Dans la campagne tatare, près de Kazan, vit Zouleikha. Cette jeune femme, mariée il y a peu à un homme plus âgé qu'elle subit ses violences quotidiennes et les moqueries de sa belle-mère. Nous sommes au début du 20ème siècle et les habitudes ancestrales des Tatares empêchent l'adolescente de faire quoi que ce soit d'autre que trimer pour son foyer et craindre Allah, Celui-qui-voit-tout. Mais alors que le village attend les Russes auxquels ils doivent payer un tribu, une rencontre entre des Révolutionnaires, Zouleikha et son mari tourne au vinaigre et ce dernier est tué de sang-froid par le jeune Ignatov. Suite à cela. Zouleikha sera emmenée de force, en tant que Koulak ou propriétaire terrien anti-soviétique, dans un train l'emmenant bien au-delà de son monde, au-delà des montagnes, dans la Sibérie profonde.

Le train des dékoulakisés comprend un surprenant mélange d'ethnies non-russes, de vieux bohèmes riches sous les tsars, de personnes étranges, d'alcooliques et de tout ce que le nouveau régime appelait "vermine" d'une manière ou d'une autre. Parmi les nouveaux amis de bagne de Zouleikha se trouvent, entre autres, un vieux gynécologue fou à lier, qui croit se trouver dans la torpeur moite de sa chambre pétersbourgeoise alors qu'il gèle dans un wagon en partance vers l'inconnu, un vieux peintre rêveur, une ancienne dame du régime impérial qui ne perds pas ses nerfs ni son chapeau mais aussi le meurtrier du mari, Ignatov. Lui, chargé dans la précipitation du convoi, croit dur comme fer être victime d'erreurs et ne cherche que retrouver l'opulente poitrine de l'une de ses nombreuses conquêtes sexuelles à Kazan, et crois faire bien son travail de bon petit soldat du Parti.

Tout le synopsis du premier livre de Gouzel Iakhina respire le malheur, la cruauté humaine et l'absence d'espoir. Dès les premières pages, on fait connaissance avec Zouleikha, jeune femme courageuse, qui a perdu trois enfants déjà, et qui subit la vie et le joug des autres sans n'imaginer une seconde qu'il ne s'agisse autre chose que son destin, voulu par Allah tout-puissant. Puis le train de l'enfer où nombreux des déplacés mourront, avant d'arriver au bout du monde, là où même Dieu ne regarde plus, empire des moustiques et des bêtes sauvages. Certains passages virent carrément au mélodramatique, et on a peine à s'identifier ou trouver vraisemblable ce qui arrive à la pauvre héroïne. On sent malgré tout que l'autrice connait son sujet et, Tatare elle même, décrit avec précision les mythes et l'état d'esprit qui habitent son personnage. Ce n'est que lorsque Zouleikha est emmenée, qu'on découvre Ignatov et que certains chapitres nous comptent la vie de personnages secondaires (ou carrément de figurants) qu'on se comprend la portée de ce livre.

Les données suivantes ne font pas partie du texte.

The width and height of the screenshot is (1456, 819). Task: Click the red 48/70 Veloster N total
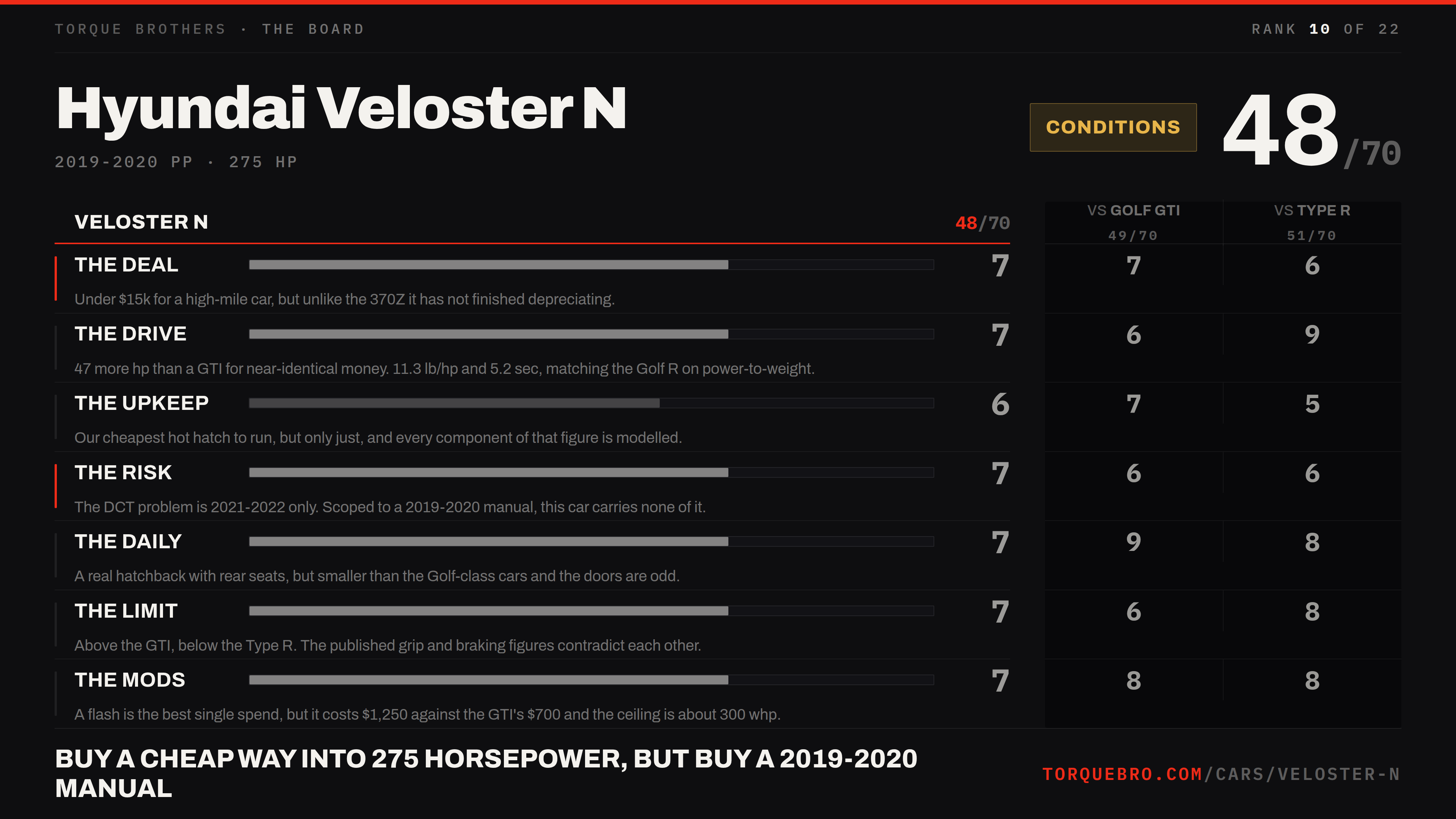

Plus qu'une histoire personnelle, Zouleikha ouvre les Yeux est l'épopée sordide de milliers de personnes déplacées sans raisons vers l'extrême-orient de la nouvelle URSS. A travers son périple on écoute ci et là des bribes de vécus. Mais en se concentrant sur une histoire "pire que les autres" peut-être, on perd souvent le cadre global cherché par Iakhina. Comme dans son roman suivant, Les Enfants de la Volga, on sent chez l'autrice un amour pour les dieux anciens, ceux qui régissent les forêts profondes, les montagnes imposantes et les rivières fourbes. Ici et là se cachent un démon de la taïga, un esprit animal ou peut-être le regard d'Allah lui-même. Et comme dans son second roman, il s'agit de la grande force de cette nouvelle voix de la littérature russe. Même si ici on sent que la voix en question déraille encore un peu, cherche son timbre et louvoie autours des notes correctes, les atteignant souvent mais en ratant quelques unes au passage.

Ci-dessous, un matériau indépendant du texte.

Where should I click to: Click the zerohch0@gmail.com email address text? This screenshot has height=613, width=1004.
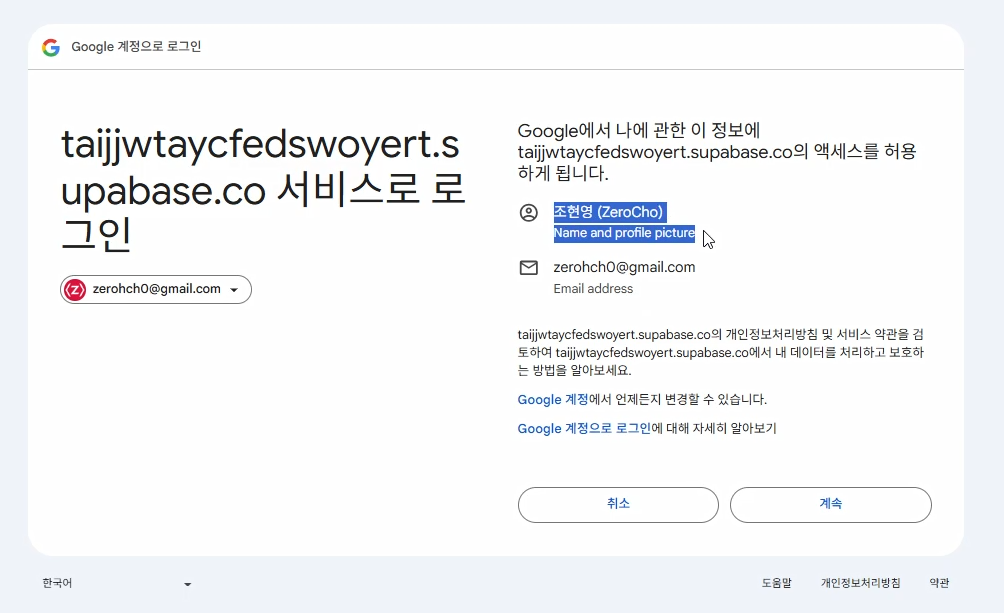coord(624,267)

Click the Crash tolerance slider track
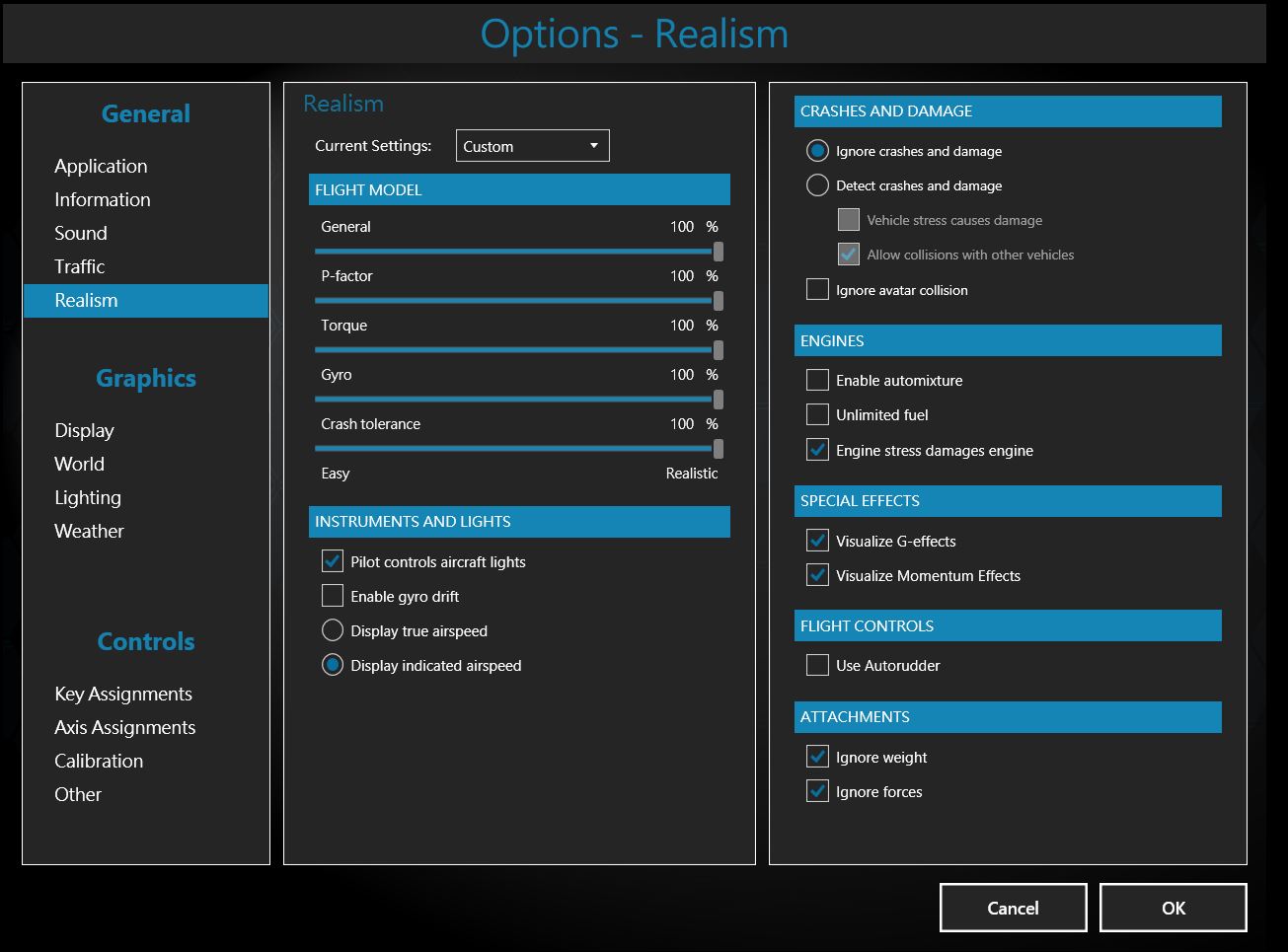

Il y a peut-être trop dans Zoueikha ouvre les Yeux ; peut-être qu'avoir voulu écrire l'épopée d'une femme, le récit d'une Tatare et l'histoire de la dékoulakisation était trop. Les premiers chapitres sont hélas trop dures pour entrer dans le récit et tout ce qui amène au dénouement final trop flou pour qu'on ressente les mêmes émotions que les personnages. Il y a du talent, chez Gouzel Iakhina, et on trouve dans ce premier livre quelques phrases exceptionnelles, qui arrachent une larme, une volonté de raconter le réel tout en n'oubliant pas qui sont les personnages. Si Les Enfants de la Volga a été l'un de mes livres préférés de 2023, on ressent ici tout les éléments qui, une fois qu'ils seront travaillés, feront de l'autrice la figure de proue d'une nouvelle génération d'écrivains qui raconte la diversité de la Russie d'aujourd'hui et son histoire sanglante. Pour moi, un jour, Gouzel Iakhina recevra le prix Nobel de littérature. Il me tarde de me lancer dans son dernier ouvrage qui promet peut-être d'être son meilleur !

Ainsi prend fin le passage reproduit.